The writing is well informed and superbly edited. Roundtable discussions on issues of concern are common, as are themed issues. Again from the recent issue, the topic 'The Rise of India' provides space for four essays entitled 'Unshackling the Economy', 'India's Global Strategy', 'America's New Partner?', and 'The Kashmir Conundrum'. FA's genius lies in that the globe's foreign policy experts will have digested these contributions with great care, yet the business traveler on her first trip to India can easily do the same on the first flight of her journey. Such is the quality of FA's editorial work.
Long-time readers often discern an editorial drift to the right or the left, a perception that may owe as much to the changing currents of international affairs and the constantly moving matrix in which any statement must be written and read as to any real shift in the journal's political leanings.
FOREIGN AFFAIRS is a must read for career internationalists, a worthwhile educational tool for those who want to know what America's brightest (thought not always most in touch with facts on the ground) policy makers are thinking, and a diversion for hobbyists whose curiosity regularly yanks them tornado-like out of Kansas.

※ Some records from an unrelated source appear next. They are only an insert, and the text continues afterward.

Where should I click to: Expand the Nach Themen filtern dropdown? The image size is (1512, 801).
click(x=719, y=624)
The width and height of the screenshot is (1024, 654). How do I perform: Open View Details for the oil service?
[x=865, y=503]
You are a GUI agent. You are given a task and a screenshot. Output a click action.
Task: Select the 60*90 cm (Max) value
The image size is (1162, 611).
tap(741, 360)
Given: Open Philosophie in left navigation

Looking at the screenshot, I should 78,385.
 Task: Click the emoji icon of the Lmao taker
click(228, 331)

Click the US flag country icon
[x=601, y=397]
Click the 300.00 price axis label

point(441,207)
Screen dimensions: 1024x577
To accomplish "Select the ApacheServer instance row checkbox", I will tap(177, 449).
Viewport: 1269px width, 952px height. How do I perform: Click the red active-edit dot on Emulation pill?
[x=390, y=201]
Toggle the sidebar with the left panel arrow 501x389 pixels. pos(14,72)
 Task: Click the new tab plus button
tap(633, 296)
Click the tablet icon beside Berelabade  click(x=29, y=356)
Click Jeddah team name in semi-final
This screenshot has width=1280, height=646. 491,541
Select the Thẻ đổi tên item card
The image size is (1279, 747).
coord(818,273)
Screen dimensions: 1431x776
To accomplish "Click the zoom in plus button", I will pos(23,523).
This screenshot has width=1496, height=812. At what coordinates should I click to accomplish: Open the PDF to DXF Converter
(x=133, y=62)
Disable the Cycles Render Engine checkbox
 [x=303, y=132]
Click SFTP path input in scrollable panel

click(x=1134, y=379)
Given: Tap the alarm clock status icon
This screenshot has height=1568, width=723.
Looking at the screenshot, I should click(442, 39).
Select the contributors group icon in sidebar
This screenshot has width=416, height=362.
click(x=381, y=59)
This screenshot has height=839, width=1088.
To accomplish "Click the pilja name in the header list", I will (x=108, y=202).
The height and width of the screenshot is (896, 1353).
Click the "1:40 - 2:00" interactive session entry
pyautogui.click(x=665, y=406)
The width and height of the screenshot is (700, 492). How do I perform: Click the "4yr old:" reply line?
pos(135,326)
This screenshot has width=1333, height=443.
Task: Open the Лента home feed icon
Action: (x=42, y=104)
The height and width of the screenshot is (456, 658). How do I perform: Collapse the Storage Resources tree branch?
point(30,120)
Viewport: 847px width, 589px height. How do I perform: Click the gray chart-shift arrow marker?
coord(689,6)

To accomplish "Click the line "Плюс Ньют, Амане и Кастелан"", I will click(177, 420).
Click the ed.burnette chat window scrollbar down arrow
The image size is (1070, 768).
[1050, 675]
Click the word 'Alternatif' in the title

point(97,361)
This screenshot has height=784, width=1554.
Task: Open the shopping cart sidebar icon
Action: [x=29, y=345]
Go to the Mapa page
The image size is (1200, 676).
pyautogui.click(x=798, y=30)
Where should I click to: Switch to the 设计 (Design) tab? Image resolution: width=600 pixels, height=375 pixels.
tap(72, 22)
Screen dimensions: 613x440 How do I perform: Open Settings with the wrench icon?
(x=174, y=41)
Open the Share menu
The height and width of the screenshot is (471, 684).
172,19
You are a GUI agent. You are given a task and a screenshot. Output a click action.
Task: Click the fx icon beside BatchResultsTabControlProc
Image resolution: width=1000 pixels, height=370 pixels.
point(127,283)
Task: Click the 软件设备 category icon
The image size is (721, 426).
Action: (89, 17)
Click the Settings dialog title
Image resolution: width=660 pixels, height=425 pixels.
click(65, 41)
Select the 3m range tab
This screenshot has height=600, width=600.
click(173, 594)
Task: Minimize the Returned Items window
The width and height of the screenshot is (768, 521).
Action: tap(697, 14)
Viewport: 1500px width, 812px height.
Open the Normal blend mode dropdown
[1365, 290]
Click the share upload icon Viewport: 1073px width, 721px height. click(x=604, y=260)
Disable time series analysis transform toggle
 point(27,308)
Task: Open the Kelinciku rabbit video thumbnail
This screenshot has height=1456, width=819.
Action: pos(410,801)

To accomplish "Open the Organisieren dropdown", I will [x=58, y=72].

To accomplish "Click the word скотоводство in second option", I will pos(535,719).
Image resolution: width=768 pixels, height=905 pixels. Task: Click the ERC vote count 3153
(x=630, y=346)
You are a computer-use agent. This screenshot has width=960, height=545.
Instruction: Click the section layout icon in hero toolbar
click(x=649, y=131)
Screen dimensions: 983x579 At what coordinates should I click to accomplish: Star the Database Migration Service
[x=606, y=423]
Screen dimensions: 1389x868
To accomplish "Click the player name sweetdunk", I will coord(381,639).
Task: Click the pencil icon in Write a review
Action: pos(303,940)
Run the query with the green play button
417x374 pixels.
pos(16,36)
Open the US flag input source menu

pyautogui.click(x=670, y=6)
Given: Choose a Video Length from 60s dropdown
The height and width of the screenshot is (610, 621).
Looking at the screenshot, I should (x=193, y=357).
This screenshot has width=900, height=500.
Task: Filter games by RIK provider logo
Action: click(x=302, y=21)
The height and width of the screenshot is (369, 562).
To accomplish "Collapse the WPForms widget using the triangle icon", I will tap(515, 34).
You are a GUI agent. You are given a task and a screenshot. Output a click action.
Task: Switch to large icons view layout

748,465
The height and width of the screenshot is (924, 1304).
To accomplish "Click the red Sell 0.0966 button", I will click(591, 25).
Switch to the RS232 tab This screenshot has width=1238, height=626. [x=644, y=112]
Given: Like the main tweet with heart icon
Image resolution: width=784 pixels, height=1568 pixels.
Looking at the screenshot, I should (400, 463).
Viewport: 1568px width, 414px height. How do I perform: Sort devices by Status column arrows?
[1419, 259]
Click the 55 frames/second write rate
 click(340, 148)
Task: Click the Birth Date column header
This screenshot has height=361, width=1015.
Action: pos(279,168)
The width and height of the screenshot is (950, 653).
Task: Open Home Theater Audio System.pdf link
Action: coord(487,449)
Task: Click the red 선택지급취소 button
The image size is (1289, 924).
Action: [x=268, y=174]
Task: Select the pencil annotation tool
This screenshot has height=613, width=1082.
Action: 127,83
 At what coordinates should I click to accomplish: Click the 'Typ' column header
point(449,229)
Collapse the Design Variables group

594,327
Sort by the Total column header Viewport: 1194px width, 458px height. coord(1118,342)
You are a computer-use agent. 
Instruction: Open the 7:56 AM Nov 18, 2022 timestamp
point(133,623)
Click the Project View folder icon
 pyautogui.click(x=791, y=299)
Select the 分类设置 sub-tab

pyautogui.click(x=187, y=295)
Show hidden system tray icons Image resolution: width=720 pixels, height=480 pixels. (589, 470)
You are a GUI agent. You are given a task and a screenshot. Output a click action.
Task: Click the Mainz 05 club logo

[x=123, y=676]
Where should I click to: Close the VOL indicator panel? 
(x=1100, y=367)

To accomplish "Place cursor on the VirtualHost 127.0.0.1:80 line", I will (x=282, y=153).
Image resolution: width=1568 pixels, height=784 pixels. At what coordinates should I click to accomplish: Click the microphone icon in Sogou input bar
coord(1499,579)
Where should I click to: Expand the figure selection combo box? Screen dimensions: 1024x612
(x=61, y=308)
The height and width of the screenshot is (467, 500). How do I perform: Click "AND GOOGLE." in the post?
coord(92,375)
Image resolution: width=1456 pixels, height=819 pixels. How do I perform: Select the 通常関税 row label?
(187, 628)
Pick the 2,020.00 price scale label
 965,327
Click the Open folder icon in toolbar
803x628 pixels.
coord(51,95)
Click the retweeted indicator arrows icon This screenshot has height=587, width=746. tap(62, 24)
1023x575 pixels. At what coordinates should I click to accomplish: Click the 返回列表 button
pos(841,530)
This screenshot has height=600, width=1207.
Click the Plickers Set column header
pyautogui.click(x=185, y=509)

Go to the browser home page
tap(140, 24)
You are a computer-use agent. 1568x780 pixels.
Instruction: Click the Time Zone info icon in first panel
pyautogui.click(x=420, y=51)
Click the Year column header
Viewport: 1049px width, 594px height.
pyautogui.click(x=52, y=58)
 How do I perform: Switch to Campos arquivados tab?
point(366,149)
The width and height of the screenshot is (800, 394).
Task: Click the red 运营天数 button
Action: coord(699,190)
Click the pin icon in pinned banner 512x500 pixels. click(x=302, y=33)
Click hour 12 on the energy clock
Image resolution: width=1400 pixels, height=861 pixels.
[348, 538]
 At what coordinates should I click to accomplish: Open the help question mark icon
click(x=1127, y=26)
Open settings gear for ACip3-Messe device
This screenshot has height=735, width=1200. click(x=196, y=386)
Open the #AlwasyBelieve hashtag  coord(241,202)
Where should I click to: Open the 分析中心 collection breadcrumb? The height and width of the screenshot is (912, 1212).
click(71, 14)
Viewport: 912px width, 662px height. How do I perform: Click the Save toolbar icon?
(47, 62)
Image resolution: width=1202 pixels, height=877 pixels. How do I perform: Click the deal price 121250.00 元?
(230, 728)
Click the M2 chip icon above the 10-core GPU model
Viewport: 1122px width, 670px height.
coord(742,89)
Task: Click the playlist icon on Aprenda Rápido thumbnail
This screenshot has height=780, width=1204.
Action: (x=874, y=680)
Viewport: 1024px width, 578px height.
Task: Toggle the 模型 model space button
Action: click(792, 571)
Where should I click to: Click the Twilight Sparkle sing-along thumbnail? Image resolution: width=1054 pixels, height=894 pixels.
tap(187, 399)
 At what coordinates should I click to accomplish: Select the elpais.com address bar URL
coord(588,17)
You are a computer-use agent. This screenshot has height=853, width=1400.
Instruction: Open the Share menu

Best Journalism in Print Neutrally Covering All Aspects of Foreign Relations August 27, 2006 8 out of 11 found this review helpful
I've been reading Foreign Affairs since 1980 and have always admired the well rounded scope covering everything from Social & Cultural issues, Media/Public Opinion, International law, Human rights, Economics, Trade & Finance, Science & Technology, Intelligence, Energy, resources & environment, International organizations, and the list goes on.
What I love most about this journal is that there is no agenda - the journalism is highly ethical and thorough. You'll also find out about great new books. I've loved and studied International Relations since 1980, and this is the one magazine that has never let me down. Its coverage is the pinnacle in print journalism.
Deserves 10 stars!
Establishment Foreign Policy journal March 10, 2006 12 out of 23 found this review helpful
This magazine is written by many of the most influential people in the realm of foreign policy. If one wishes to know what the Establishment thinks on foreign policy issues this is the magazine to read. But I have often found it to err in its judgment and evaluation of situations. A most recent example is a recent long analysis of U.S. - Iranian relations in which the experts led by Zbigniew Brezhinski posited that Iran would be open to conciliatory economic gestures to the U.S. in relation to its nuclear program. This analysis was so far of the mark , so naive, so uninformed as to what the Iraniians were saying to their own people publicly and in the mullah to mullah conferences that I was astonished it had been printed and taken seriously. Since that time of course the uncompromising determination of Iran to attain nuclear weapons, its fanatic Anti- American policy has become clear for all to see. So my advice is that whoever reads 'Foreign Policy' on any major world program would do well to read many other sources as well. i.e. the reader approach that by reading 'Foreign Policy' one now knows about the world is simplistic, and most often, wrong.
consistently good October 15, 2005 13 out of 14 found this review helpful
I've been reading FA since 2001 and have found it to be consistently good. There are only six issues each year, so I have time to read it front to back each time. The articles are more in-depth than something you might read in the Economist or other weekly news magazine. This is not something you read for headlines, but something you read for issues.
FA seems to me to be non-partisan. Condi Rice, Chuck Hagel, and Donald Rumsfeld get space to write, but so does Madeline Albright and Samuel Berger.
Recent articles I liked: "How to Counter WMD" by Ashton B. Carter, "How to Stop Nuclear Terror" by Graham Allison, and "The Outsourcing Bogeyman" by Daniel W. Drezner.